John Constable was an English Romantic painter renowned for his beautiful landscape paintings. With masterpieces like Wivenhoe Park (1816) and The Hay Wain (1821), he revolutionized landscaping as an art genre, and today, his paintings are some of the most valuable in English art.
Constable primarily painted landscapes of Dedham Vale, the region his home was situated in. His paintings of the area reflect his deep affection for the locale, and in an 1821 correspondence with his friend John Fisher, Constable defended his fixation by saying, “I should paint my places best.” The place has now been renamed “Constable Country” after the artist.
John Constable was an adherent of Romanticism, an artistic movement in Europe during the late 18th century characterized by emphasizing emotions and idealism over rationalization and realism. Also, because of its distrust of science and industrialization, Romanticism glorifies the past, mostly Europe’s medieval times. This article looks at the artist and some of his Romantic-style landscape paintings.
Painter John Constable was born in East Bergholt, a Suffolk village on the River Stour, on 11 June 1776, the second son born to Golding and Ann Constable. Although Constable was expected to take over the thriving family corn business, he pursued his interest in art.
Constable subsequently enrolled at the Royal Academy Schools, where he received his first formal training in arts. Although his admission was probationary, he strived to hone his talent, and by 1803, he was exhibiting paintings at the Royal Academy.
In 1819, Constable started his famous Six-Footer series, a collection of 6 large-scale landscapes depicting the River Stour. They are considered the defining works of his career. Here are some of John Constable’s paintings.
The White Horse
This oil-on-canvas landscape painting is the first in a series that marked a turning point in Constable’s career. It was produced in 1819 and is currently housed at the Frick Collection art museum in New York, USA.
The painting and others in the series depict a scene of the River Stour in Suffolk, England, from its south bank. It shows a white horse being ferried across the river. The surrounding landscape is of the Suffolk countryside where Constable grew up.
The painting was a huge success, earning Constable the position of Associate at the Royal Academy of Arts, London. His dear friend and Bishop of Salisbury, John Fisher, bought the painting for 100 guineas, and it is believed that the purchase gave Constable the financial security to keep painting.
This is an 1820 oil painting from Constable’s six-footer series. The success of The White Horse encouraged Constable to paint another landscape depicting the River Stour, making Stratford Mill the second installment in the series.
The painting portrays the village Stratford St. Mary in Suffolk. Stratford Mill, which the painting is named after, was a water-powered paper mill and can be seen in the left corner of the painting. There is a passenger-carrying ferry on the river, and some children with an adult can be seen fishing on the river bank.

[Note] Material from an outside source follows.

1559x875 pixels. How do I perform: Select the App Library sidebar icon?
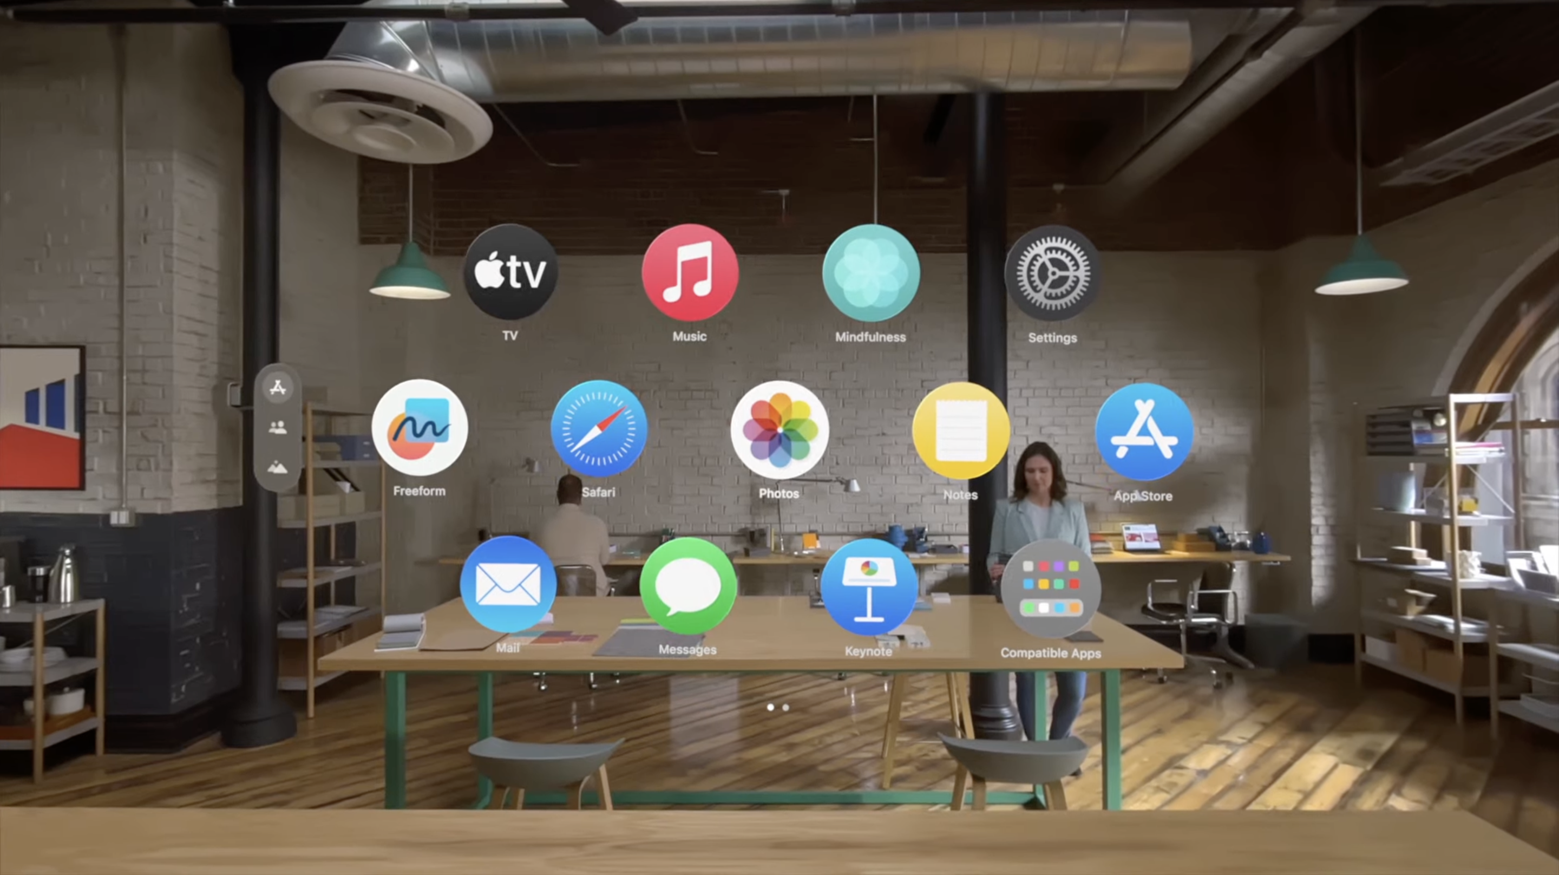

Constable’s friend purchased the painting turned loyal patron John Fisher for 100 guineas. The masterpiece is now housed in the National Gallery in London, while its full-size oil sketch is at the Yale Center for British art, New Haven, USA.
The Hay Wain
Originally titled Landscape: Noon, this painting is arguably Constable’s most famous work and one of Britain’s greatest paintings. It was produced in 1821 and currently resides at the National Gallery in London, England.
The painting depicts yet another scene of the River Stour. Again, we see the river between the Suffolk and Essex counties in this particular one. Three horses pull a large wagon (wain) across the river with Willy Lot’s cottage (the subject of another of Constable’s paintings) visible on the left corner.
In 1824, the painting and some of Constable’s works were exhibited at the Paris Salon. The Hay Wain received much attention and was awarded a gold medal at the exhibition.
Also in Constable’s six-footer series is this 1824 oil painting. The painting also depicts a scene of rural Suffolk, the River Stour in particular. It was sold at a London auction in July 2012 for £22,441,250.
The scene is set on a cloudy day with a man struggling to open a canal gate at Dedham Lock to allow a lighter barge to continue its journey on the River Stour. The scene also features the Dedham church in the distance.
This painting is the only one in the series in a private collection; the others are located in museums across the world. Constable made a copy of the painting known as the “Foster Version” in 1825. It sold for £9,109,000 at a London auction in 2015.
The Leaping Horse
This was Constable’s final installment of the Six-Footers series. The painting currently resides at the Royal Academy in London, while its oil sketch can be found in the Victoria and Albert Museum, London.
The painting depicts the Float Bridge in the River Stour, a wooden bridge and barrier covering a sluice. A barge horse leaps over the erected barrier while a boat sails down the river. Also, a church can be seen in the distance in the right corner of the painting.
Several other details make up the painting, such as rotten planks and bent nails from the bridge. Also in the painting is a net for trapping eels and a passenger with a tiny baby on the boat.
After his death, Constable’s friend and biographer, Charles R. Leslie, described his artistry as “a history of his affections,” suggesting that Constable often painted his affections. This is evident in his attachment to the countryside neighborhood of his childhood, often making it the subject of his paintings. Today, many of his landscapes are scattered across Britain’s most prestigious museums.